Work instructions: Would you set down every entry again, exactly as written?

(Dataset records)
++++++++++++++++++++
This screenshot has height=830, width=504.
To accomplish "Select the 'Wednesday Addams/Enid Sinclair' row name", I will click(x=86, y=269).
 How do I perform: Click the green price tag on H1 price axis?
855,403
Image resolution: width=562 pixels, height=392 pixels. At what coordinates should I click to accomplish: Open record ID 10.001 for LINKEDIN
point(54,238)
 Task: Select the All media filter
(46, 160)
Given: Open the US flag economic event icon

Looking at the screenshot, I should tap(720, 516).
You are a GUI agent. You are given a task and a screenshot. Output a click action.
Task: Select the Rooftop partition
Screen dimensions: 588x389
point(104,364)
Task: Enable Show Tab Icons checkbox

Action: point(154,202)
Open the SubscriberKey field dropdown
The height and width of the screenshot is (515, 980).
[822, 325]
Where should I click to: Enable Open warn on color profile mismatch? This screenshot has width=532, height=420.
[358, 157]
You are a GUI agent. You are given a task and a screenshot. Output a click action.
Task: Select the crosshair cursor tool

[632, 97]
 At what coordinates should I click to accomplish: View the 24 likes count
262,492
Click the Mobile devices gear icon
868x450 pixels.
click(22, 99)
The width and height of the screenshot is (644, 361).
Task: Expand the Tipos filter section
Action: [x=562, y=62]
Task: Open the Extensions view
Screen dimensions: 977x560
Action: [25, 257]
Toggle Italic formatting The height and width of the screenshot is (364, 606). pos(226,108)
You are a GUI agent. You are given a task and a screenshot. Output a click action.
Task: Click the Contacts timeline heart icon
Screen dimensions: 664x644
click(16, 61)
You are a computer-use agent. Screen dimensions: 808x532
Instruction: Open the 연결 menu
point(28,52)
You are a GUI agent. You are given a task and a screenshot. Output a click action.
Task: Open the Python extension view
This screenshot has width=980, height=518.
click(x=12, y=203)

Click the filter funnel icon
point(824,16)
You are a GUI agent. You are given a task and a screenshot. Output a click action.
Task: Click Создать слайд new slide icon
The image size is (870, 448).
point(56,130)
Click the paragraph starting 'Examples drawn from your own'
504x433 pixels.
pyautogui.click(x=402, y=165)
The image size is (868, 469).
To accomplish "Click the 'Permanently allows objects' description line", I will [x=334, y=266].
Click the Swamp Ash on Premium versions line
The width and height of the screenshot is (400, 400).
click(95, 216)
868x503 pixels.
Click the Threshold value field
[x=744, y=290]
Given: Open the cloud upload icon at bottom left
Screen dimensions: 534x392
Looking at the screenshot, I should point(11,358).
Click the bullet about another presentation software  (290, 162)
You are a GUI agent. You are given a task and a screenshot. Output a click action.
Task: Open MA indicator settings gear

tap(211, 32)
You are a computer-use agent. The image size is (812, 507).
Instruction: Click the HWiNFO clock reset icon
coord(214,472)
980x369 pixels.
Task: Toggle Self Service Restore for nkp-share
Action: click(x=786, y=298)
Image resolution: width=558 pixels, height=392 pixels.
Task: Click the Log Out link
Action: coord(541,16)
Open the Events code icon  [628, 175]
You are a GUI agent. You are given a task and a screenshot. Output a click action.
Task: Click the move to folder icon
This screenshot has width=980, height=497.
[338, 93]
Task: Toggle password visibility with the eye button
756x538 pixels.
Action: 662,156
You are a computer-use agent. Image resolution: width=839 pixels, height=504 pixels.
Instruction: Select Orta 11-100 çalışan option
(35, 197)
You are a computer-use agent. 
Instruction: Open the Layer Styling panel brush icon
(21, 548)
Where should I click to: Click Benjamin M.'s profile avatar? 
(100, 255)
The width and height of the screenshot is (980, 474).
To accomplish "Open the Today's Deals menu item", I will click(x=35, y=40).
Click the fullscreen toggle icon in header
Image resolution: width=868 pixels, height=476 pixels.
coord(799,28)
++++++++++++++++++++
Written solution:
This screenshot has height=830, width=504.
To accomplish "Select the 'Wednesday Addams/Enid Sinclair' row name", I will click(x=86, y=269).
 How do I perform: Click the green price tag on H1 price axis?
855,403
Image resolution: width=562 pixels, height=392 pixels. At what coordinates should I click to accomplish: Open record ID 10.001 for LINKEDIN
point(54,238)
 Task: Select the All media filter
(46, 160)
Given: Open the US flag economic event icon

Looking at the screenshot, I should tap(720, 516).
You are a GUI agent. You are given a task and a screenshot. Output a click action.
Task: Select the Rooftop partition
Screen dimensions: 588x389
point(104,364)
Task: Enable Show Tab Icons checkbox

Action: point(154,202)
Open the SubscriberKey field dropdown
The height and width of the screenshot is (515, 980).
[822, 325]
Where should I click to: Enable Open warn on color profile mismatch? This screenshot has width=532, height=420.
[358, 157]
You are a GUI agent. You are given a task and a screenshot. Output a click action.
Task: Select the crosshair cursor tool

[632, 97]
 At what coordinates should I click to accomplish: View the 24 likes count
262,492
Click the Mobile devices gear icon
868x450 pixels.
click(22, 99)
The width and height of the screenshot is (644, 361).
Task: Expand the Tipos filter section
Action: [x=562, y=62]
Task: Open the Extensions view
Screen dimensions: 977x560
Action: [25, 257]
Toggle Italic formatting The height and width of the screenshot is (364, 606). pos(226,108)
You are a GUI agent. You are given a task and a screenshot. Output a click action.
Task: Click the Contacts timeline heart icon
Screen dimensions: 664x644
click(16, 61)
You are a computer-use agent. Screen dimensions: 808x532
Instruction: Open the 연결 menu
point(28,52)
You are a GUI agent. You are given a task and a screenshot. Output a click action.
Task: Open the Python extension view
This screenshot has width=980, height=518.
click(x=12, y=203)

Click the filter funnel icon
point(824,16)
You are a GUI agent. You are given a task and a screenshot. Output a click action.
Task: Click Создать слайд new slide icon
The image size is (870, 448).
point(56,130)
Click the paragraph starting 'Examples drawn from your own'
504x433 pixels.
pyautogui.click(x=402, y=165)
The image size is (868, 469).
To accomplish "Click the 'Permanently allows objects' description line", I will [x=334, y=266].
Click the Swamp Ash on Premium versions line
The width and height of the screenshot is (400, 400).
click(95, 216)
868x503 pixels.
Click the Threshold value field
[x=744, y=290]
Given: Open the cloud upload icon at bottom left
Screen dimensions: 534x392
Looking at the screenshot, I should point(11,358).
Click the bullet about another presentation software  (290, 162)
You are a GUI agent. You are given a task and a screenshot. Output a click action.
Task: Open MA indicator settings gear

tap(211, 32)
You are a computer-use agent. The image size is (812, 507).
Instruction: Click the HWiNFO clock reset icon
coord(214,472)
980x369 pixels.
Task: Toggle Self Service Restore for nkp-share
Action: click(x=786, y=298)
Image resolution: width=558 pixels, height=392 pixels.
Task: Click the Log Out link
Action: coord(541,16)
Open the Events code icon  [628, 175]
You are a GUI agent. You are given a task and a screenshot. Output a click action.
Task: Click the move to folder icon
This screenshot has width=980, height=497.
[338, 93]
Task: Toggle password visibility with the eye button
756x538 pixels.
Action: 662,156
You are a computer-use agent. Image resolution: width=839 pixels, height=504 pixels.
Instruction: Select Orta 11-100 çalışan option
(35, 197)
You are a computer-use agent. 
Instruction: Open the Layer Styling panel brush icon
(21, 548)
Where should I click to: Click Benjamin M.'s profile avatar? 
(100, 255)
The width and height of the screenshot is (980, 474).
To accomplish "Open the Today's Deals menu item", I will click(x=35, y=40).
Click the fullscreen toggle icon in header
Image resolution: width=868 pixels, height=476 pixels.
coord(799,28)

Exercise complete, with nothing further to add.